Swap "GUI agent" for "desktop agent" everywhere it occurs in the lines below, and reproduce the lines with nothing else changed.

# # # #

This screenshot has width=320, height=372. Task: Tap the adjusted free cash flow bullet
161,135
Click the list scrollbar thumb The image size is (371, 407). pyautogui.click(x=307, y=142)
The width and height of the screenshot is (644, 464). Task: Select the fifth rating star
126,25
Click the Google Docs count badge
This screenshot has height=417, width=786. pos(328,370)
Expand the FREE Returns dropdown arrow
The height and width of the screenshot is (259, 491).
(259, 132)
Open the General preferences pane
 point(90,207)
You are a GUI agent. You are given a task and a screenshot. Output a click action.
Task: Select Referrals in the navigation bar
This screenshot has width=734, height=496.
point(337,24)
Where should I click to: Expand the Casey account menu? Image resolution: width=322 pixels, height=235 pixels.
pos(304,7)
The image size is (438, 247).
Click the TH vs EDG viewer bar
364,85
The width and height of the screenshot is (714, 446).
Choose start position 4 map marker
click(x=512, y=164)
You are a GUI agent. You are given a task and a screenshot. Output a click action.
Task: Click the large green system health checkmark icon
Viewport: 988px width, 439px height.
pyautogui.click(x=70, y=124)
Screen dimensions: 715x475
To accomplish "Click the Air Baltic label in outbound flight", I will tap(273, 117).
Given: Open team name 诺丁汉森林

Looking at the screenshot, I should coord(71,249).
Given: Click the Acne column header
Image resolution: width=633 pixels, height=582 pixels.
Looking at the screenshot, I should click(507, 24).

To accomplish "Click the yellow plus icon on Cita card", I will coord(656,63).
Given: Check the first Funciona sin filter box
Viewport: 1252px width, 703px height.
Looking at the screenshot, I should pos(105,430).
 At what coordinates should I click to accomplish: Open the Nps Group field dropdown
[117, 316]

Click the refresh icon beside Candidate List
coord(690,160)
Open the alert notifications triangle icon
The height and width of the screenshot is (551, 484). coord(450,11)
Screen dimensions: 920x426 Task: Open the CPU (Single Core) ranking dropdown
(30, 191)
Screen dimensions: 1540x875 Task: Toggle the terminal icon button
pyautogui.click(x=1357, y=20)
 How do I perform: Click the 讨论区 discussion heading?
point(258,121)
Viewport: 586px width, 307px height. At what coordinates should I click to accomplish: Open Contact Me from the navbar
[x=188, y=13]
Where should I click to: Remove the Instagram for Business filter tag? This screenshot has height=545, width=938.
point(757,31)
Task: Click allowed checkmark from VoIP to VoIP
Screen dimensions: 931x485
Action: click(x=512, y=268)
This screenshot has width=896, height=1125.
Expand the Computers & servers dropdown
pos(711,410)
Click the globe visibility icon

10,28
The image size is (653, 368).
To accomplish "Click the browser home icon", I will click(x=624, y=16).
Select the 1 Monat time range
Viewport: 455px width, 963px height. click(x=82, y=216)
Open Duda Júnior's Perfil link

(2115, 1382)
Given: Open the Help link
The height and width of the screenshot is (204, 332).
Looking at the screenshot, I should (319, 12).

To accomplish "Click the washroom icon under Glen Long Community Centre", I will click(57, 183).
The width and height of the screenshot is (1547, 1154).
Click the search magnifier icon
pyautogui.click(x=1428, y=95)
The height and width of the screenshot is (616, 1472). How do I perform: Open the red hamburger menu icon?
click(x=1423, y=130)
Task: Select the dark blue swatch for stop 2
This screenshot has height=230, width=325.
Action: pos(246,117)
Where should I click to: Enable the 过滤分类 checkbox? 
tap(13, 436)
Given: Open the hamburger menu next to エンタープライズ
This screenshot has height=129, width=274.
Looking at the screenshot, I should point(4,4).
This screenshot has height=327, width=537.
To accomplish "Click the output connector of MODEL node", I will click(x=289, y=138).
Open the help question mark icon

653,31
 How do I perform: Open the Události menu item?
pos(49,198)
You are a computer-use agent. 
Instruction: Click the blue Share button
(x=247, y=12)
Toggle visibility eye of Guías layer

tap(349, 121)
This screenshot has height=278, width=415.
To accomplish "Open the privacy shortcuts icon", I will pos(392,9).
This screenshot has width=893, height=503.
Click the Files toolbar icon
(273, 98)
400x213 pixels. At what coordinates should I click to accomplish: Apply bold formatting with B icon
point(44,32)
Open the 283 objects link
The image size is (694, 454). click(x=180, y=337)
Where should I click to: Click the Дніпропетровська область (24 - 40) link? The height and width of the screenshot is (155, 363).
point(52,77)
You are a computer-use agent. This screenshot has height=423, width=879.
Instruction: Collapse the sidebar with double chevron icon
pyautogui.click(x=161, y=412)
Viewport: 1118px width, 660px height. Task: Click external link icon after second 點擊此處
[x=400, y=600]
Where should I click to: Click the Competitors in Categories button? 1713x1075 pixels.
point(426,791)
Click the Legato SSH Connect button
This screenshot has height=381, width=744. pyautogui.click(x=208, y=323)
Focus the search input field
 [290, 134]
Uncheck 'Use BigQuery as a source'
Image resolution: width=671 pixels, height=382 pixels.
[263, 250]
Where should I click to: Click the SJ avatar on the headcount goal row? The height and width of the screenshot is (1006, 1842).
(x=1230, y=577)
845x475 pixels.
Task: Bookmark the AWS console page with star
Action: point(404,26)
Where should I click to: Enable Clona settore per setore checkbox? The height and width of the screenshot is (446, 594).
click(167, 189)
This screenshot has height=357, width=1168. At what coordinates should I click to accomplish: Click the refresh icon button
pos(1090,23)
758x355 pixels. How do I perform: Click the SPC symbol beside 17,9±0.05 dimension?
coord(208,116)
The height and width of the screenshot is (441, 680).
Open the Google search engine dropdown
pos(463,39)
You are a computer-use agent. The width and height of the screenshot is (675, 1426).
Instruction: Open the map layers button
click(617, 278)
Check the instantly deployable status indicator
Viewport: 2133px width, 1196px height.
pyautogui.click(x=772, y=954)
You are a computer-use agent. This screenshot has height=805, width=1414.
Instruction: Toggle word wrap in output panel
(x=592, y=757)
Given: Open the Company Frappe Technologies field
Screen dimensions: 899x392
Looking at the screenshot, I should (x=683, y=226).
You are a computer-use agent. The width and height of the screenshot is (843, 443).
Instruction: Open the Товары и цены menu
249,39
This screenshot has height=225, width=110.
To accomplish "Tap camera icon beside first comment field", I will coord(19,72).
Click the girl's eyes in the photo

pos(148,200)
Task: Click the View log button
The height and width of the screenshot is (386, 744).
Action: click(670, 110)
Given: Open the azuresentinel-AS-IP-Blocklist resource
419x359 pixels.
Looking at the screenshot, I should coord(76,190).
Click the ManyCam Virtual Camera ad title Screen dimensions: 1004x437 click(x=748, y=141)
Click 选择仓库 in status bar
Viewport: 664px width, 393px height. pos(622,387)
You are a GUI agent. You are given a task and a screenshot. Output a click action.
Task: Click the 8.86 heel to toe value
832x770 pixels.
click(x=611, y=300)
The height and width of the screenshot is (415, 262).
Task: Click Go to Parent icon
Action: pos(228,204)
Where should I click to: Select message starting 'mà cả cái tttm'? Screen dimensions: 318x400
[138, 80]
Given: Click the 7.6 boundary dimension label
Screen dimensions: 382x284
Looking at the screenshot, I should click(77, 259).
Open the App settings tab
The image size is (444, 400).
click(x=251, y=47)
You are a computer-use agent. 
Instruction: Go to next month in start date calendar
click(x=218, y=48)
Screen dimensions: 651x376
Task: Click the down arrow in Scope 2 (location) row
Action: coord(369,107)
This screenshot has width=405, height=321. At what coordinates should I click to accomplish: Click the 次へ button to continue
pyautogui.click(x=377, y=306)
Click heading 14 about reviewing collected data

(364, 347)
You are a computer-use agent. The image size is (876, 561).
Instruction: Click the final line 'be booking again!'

# # # #

Exercise solution –
This screenshot has width=320, height=372. Task: Tap the adjusted free cash flow bullet
161,135
Click the list scrollbar thumb The image size is (371, 407). pyautogui.click(x=307, y=142)
The width and height of the screenshot is (644, 464). Task: Select the fifth rating star
126,25
Click the Google Docs count badge
This screenshot has height=417, width=786. pos(328,370)
Expand the FREE Returns dropdown arrow
The height and width of the screenshot is (259, 491).
(259, 132)
Open the General preferences pane
 point(90,207)
You are a desktop agent. You are given a task and a screenshot. Output a click action.
Task: Select Referrals in the navigation bar
This screenshot has width=734, height=496.
point(337,24)
Where should I click to: Expand the Casey account menu? Image resolution: width=322 pixels, height=235 pixels.
pos(304,7)
The image size is (438, 247).
Click the TH vs EDG viewer bar
364,85
The width and height of the screenshot is (714, 446).
Choose start position 4 map marker
click(x=512, y=164)
You are a desktop agent. You are given a task and a screenshot. Output a click action.
Task: Click the large green system health checkmark icon
Viewport: 988px width, 439px height.
pyautogui.click(x=70, y=124)
Screen dimensions: 715x475
To accomplish "Click the Air Baltic label in outbound flight", I will tap(273, 117).
Given: Open team name 诺丁汉森林

Looking at the screenshot, I should coord(71,249).
Given: Click the Acne column header
Image resolution: width=633 pixels, height=582 pixels.
Looking at the screenshot, I should click(507, 24).

To accomplish "Click the yellow plus icon on Cita card", I will coord(656,63).
Given: Check the first Funciona sin filter box
Viewport: 1252px width, 703px height.
Looking at the screenshot, I should pos(105,430).
 At what coordinates should I click to accomplish: Open the Nps Group field dropdown
[117, 316]

Click the refresh icon beside Candidate List
coord(690,160)
Open the alert notifications triangle icon
The height and width of the screenshot is (551, 484). coord(450,11)
Screen dimensions: 920x426 Task: Open the CPU (Single Core) ranking dropdown
(30, 191)
Screen dimensions: 1540x875 Task: Toggle the terminal icon button
pyautogui.click(x=1357, y=20)
 How do I perform: Click the 讨论区 discussion heading?
point(258,121)
Viewport: 586px width, 307px height. At what coordinates should I click to accomplish: Open Contact Me from the navbar
[x=188, y=13]
Where should I click to: Remove the Instagram for Business filter tag? This screenshot has height=545, width=938.
point(757,31)
Task: Click allowed checkmark from VoIP to VoIP
Screen dimensions: 931x485
Action: click(x=512, y=268)
This screenshot has width=896, height=1125.
Expand the Computers & servers dropdown
pos(711,410)
Click the globe visibility icon

10,28
The image size is (653, 368).
To accomplish "Click the browser home icon", I will click(x=624, y=16).
Select the 1 Monat time range
Viewport: 455px width, 963px height. click(x=82, y=216)
Open Duda Júnior's Perfil link

(2115, 1382)
Given: Open the Help link
The height and width of the screenshot is (204, 332).
Looking at the screenshot, I should (319, 12).

To accomplish "Click the washroom icon under Glen Long Community Centre", I will click(57, 183).
The width and height of the screenshot is (1547, 1154).
Click the search magnifier icon
pyautogui.click(x=1428, y=95)
The height and width of the screenshot is (616, 1472). How do I perform: Open the red hamburger menu icon?
click(x=1423, y=130)
Task: Select the dark blue swatch for stop 2
This screenshot has height=230, width=325.
Action: pos(246,117)
Where should I click to: Enable the 过滤分类 checkbox? 
tap(13, 436)
Given: Open the hamburger menu next to エンタープライズ
This screenshot has height=129, width=274.
Looking at the screenshot, I should point(4,4).
This screenshot has height=327, width=537.
To accomplish "Click the output connector of MODEL node", I will click(x=289, y=138).
Open the help question mark icon

653,31
 How do I perform: Open the Události menu item?
pos(49,198)
You are a computer-use agent. 
Instruction: Click the blue Share button
(x=247, y=12)
Toggle visibility eye of Guías layer

tap(349, 121)
This screenshot has height=278, width=415.
To accomplish "Open the privacy shortcuts icon", I will pos(392,9).
This screenshot has width=893, height=503.
Click the Files toolbar icon
(273, 98)
400x213 pixels. At what coordinates should I click to accomplish: Apply bold formatting with B icon
point(44,32)
Open the 283 objects link
The image size is (694, 454). click(x=180, y=337)
Where should I click to: Click the Дніпропетровська область (24 - 40) link? The height and width of the screenshot is (155, 363).
point(52,77)
You are a computer-use agent. This screenshot has height=423, width=879.
Instruction: Collapse the sidebar with double chevron icon
pyautogui.click(x=161, y=412)
Viewport: 1118px width, 660px height. Task: Click external link icon after second 點擊此處
[x=400, y=600]
Where should I click to: Click the Competitors in Categories button? 1713x1075 pixels.
point(426,791)
Click the Legato SSH Connect button
This screenshot has height=381, width=744. pyautogui.click(x=208, y=323)
Focus the search input field
 [290, 134]
Uncheck 'Use BigQuery as a source'
Image resolution: width=671 pixels, height=382 pixels.
[263, 250]
Where should I click to: Click the SJ avatar on the headcount goal row? The height and width of the screenshot is (1006, 1842).
(x=1230, y=577)
845x475 pixels.
Task: Bookmark the AWS console page with star
Action: point(404,26)
Where should I click to: Enable Clona settore per setore checkbox? The height and width of the screenshot is (446, 594).
click(167, 189)
This screenshot has height=357, width=1168. At what coordinates should I click to accomplish: Click the refresh icon button
pos(1090,23)
758x355 pixels. How do I perform: Click the SPC symbol beside 17,9±0.05 dimension?
coord(208,116)
The height and width of the screenshot is (441, 680).
Open the Google search engine dropdown
pos(463,39)
You are a computer-use agent. The width and height of the screenshot is (675, 1426).
Instruction: Open the map layers button
click(617, 278)
Check the instantly deployable status indicator
Viewport: 2133px width, 1196px height.
pyautogui.click(x=772, y=954)
You are a computer-use agent. This screenshot has height=805, width=1414.
Instruction: Toggle word wrap in output panel
(x=592, y=757)
Given: Open the Company Frappe Technologies field
Screen dimensions: 899x392
Looking at the screenshot, I should (x=683, y=226).
You are a computer-use agent. The width and height of the screenshot is (843, 443).
Instruction: Open the Товары и цены menu
249,39
This screenshot has height=225, width=110.
To accomplish "Tap camera icon beside first comment field", I will coord(19,72).
Click the girl's eyes in the photo

pos(148,200)
Task: Click the View log button
The height and width of the screenshot is (386, 744).
Action: click(670, 110)
Given: Open the azuresentinel-AS-IP-Blocklist resource
419x359 pixels.
Looking at the screenshot, I should coord(76,190).
Click the ManyCam Virtual Camera ad title Screen dimensions: 1004x437 click(x=748, y=141)
Click 选择仓库 in status bar
Viewport: 664px width, 393px height. pos(622,387)
You are a desktop agent. You are given a task and a screenshot. Output a click action.
Task: Click the 8.86 heel to toe value
832x770 pixels.
click(x=611, y=300)
The height and width of the screenshot is (415, 262).
Task: Click Go to Parent icon
Action: pos(228,204)
Where should I click to: Select message starting 'mà cả cái tttm'? Screen dimensions: 318x400
[138, 80]
Given: Click the 7.6 boundary dimension label
Screen dimensions: 382x284
Looking at the screenshot, I should click(77, 259).
Open the App settings tab
The image size is (444, 400).
click(x=251, y=47)
You are a computer-use agent. 
Instruction: Go to next month in start date calendar
click(x=218, y=48)
Screen dimensions: 651x376
Task: Click the down arrow in Scope 2 (location) row
Action: coord(369,107)
This screenshot has width=405, height=321. At what coordinates should I click to accomplish: Click the 次へ button to continue
pyautogui.click(x=377, y=306)
Click heading 14 about reviewing collected data

(364, 347)
You are a computer-use agent. The image size is (876, 561).
Instruction: Click the final line 'be booking again!'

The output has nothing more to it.